Effective Reinforcement Learning for Agentic Search by Recycling Zero-Variance Queries During Training
Researchers propose a query recycling technique for training large language model search agents that dramatically improves efficiency by reusing initially non-informative training examples as the model evolves. A 1.7B parameter model trained with this method achieves performance comparable to much larger 7B parameter systems, suggesting significant computational savings in AI training.
This research addresses a fundamental inefficiency in reinforcement learning for language model agents. During training with outcome-only rewards using GRPO-style algorithms, approximately half of generated queries—those where all rollouts succeed or all fail—provide no gradient signal and waste computational resources. The innovation lies in recognizing that these zero-variance queries are not permanently useless; as the policy improves, previously trivial or impossible tasks become viable learning opportunities.
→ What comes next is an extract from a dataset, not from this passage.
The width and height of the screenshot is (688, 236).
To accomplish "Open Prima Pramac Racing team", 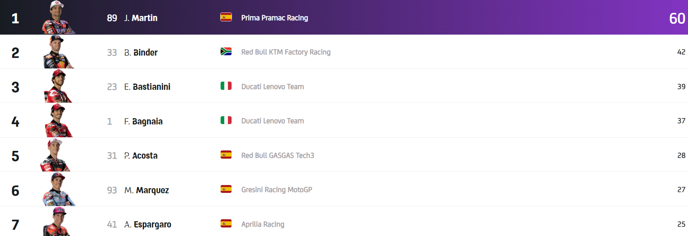I will point(274,18).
The query recycling approach maintains a mutable pool of previously unproductive examples, returning them for resampling as training progresses. This creates a co-evolving training distribution that adapts dynamically to the model's capabilities. The empirical results are compelling: a compact 1.7B model matches or exceeds the performance of 7B models on multi-hop QA benchmarks, achieving 66.0 Pass@1 average across seven datasets.
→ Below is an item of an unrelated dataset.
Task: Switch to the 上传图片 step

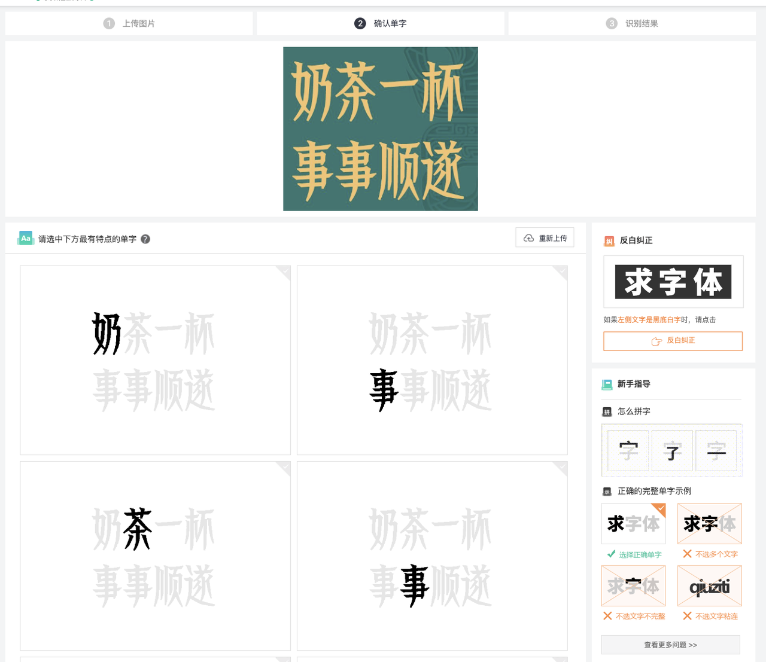Action: tap(129, 23)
For the AI industry, this demonstrates a path toward more efficient large language model training. As computational costs remain the primary bottleneck in scaling AI systems, techniques that extract more learning value from existing compute represent significant progress. The finding that recycled queries comprise roughly 75% of the effective batch by training completion indicates the method provides sustained benefits rather than marginal gains.
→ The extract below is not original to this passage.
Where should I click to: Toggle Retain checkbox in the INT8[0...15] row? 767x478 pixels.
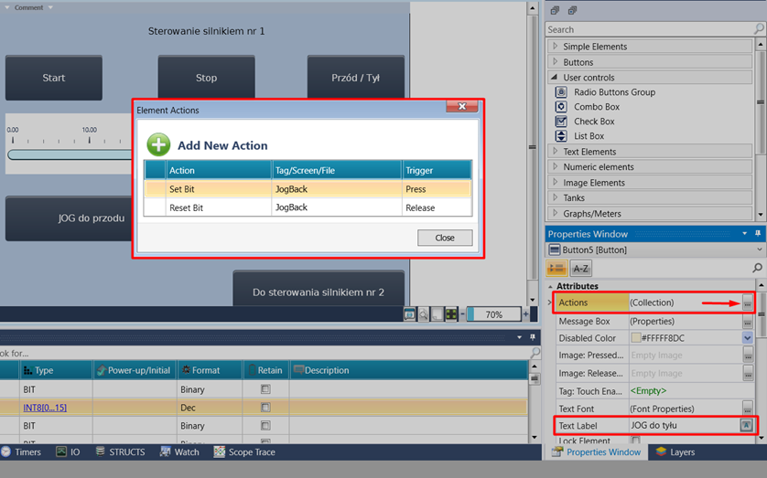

The research has implications for organizations developing language models, particularly those with constrained computational budgets. As model scaling approaches physical and economic limits, algorithmic improvements that reduce training requirements become increasingly valuable. Future work likely involves applying similar recycling strategies to other aspects of LLM training and exploring whether the approach generalizes across different model architectures and task domains.
- →Query recycling reuses initially uninformative training examples as the model improves, dramatically increasing training efficiency.
- →A 1.7B model with query recycling matches performance of 7B models on multi-hop QA, reducing computational requirements significantly.
- →Recycled queries contribute approximately 75% of the effective training batch by end-of-training, indicating sustained utility.
- →The technique applies to outcome-only reward training for LLM agents using GRPO-style algorithms.
- →Dynamic retraining distribution co-evolves with policy improvements and accommodates policy drift during optimization.